** Opening Document text block **

The rest of the lineup? 700/$99, 750/$108, 800/$129, 850/$146, 900/$166, 950/$224.

Remember, though, before you rush out to buy a supercheap gigahertz CPU, that CPU speed is but one factor in performance. Match it up with a video card that treats you right, and with a sound card that isn’t going to suck up all your CPU cycles (the SB Live! MP3+ is an outstanding inexpensive choice), and most importantly, with a hard drive that doesn’t hold you back. If you’re building a performance system, particularly one that’ll be running Linux, NT, or W2K, give serious thought to a SCSI disk. You’ll be happier with a SCSI-equipped 700 MHz system than with an IDE-equipped GHz system.

** Closing Document text block **

Actions to take:
a - Shorten the paragraph of the processor text that begins "Remember, though, before you rush out" into a bulleted list that keeps its main facts.
b - Rewrite the processor text between "Remember, though, before" and "IDE-equipped GHz system.", inclusive, substituting "storage drive" for "hard drive".
You won't need the material that comes after this text.

** Opening Data block **

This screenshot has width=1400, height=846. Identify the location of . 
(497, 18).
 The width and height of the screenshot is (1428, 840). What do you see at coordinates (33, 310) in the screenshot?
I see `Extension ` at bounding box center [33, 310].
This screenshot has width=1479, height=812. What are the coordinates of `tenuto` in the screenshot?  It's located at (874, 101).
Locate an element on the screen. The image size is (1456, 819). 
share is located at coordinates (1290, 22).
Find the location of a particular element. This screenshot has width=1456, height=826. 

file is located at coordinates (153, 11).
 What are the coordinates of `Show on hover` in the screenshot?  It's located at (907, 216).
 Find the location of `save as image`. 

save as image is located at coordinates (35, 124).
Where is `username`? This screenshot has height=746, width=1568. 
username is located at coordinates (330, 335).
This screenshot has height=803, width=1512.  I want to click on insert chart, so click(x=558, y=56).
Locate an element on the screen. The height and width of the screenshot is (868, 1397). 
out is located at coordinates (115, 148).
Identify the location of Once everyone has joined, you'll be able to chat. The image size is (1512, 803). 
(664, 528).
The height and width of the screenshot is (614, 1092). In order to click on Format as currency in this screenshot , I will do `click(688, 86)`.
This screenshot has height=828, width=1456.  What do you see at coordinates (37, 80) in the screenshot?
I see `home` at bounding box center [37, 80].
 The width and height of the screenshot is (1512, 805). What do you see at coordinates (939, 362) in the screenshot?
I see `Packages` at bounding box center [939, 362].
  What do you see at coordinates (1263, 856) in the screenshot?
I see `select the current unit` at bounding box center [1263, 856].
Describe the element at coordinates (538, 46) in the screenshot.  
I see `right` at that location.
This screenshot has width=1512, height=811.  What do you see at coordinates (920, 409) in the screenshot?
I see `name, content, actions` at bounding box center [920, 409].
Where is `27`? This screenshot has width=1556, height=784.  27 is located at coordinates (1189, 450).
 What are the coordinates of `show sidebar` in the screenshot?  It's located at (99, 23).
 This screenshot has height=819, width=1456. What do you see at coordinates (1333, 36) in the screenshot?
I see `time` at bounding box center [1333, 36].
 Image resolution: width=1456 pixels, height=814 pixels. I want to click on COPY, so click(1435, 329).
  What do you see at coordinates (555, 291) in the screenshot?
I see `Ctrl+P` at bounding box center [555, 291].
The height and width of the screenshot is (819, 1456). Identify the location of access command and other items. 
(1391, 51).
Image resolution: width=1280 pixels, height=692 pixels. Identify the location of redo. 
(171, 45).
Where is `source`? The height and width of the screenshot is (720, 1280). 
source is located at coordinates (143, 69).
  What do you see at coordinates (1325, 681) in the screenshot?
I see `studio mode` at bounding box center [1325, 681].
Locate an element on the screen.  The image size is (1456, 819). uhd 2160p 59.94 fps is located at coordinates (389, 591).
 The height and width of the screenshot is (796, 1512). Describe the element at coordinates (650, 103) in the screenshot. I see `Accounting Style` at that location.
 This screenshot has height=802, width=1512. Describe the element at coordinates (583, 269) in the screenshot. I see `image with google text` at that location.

** Closing Data block **

Solutions by task:
a -
- CPU speed is only one factor in performance.
- Pair the CPU with a good video card.
- Pick a sound card that won't use up CPU cycles; the SB Live! MP3+ is a strong, inexpensive choice.
- Most importantly, use a hard drive that doesn't hold the system back.
- For a performance system, especially one running Linux, NT, or W2K, seriously consider a SCSI disk.
- A 700 MHz system with SCSI beats a GHz system with IDE.

b -
Remember, though, before you rush out to buy a supercheap gigahertz CPU, that CPU speed is but one factor in performance. Match it up with a video card that treats you right, and with a sound card that isn’t going to suck up all your CPU cycles (the SB Live! MP3+ is an outstanding inexpensive choice), and most importantly, with a storage drive that doesn’t hold you back. If you’re building a performance system, particularly one that’ll be running Linux, NT, or W2K, give serious thought to a SCSI disk. You’ll be happier with a SCSI-equipped 700 MHz system than with an IDE-equipped GHz system.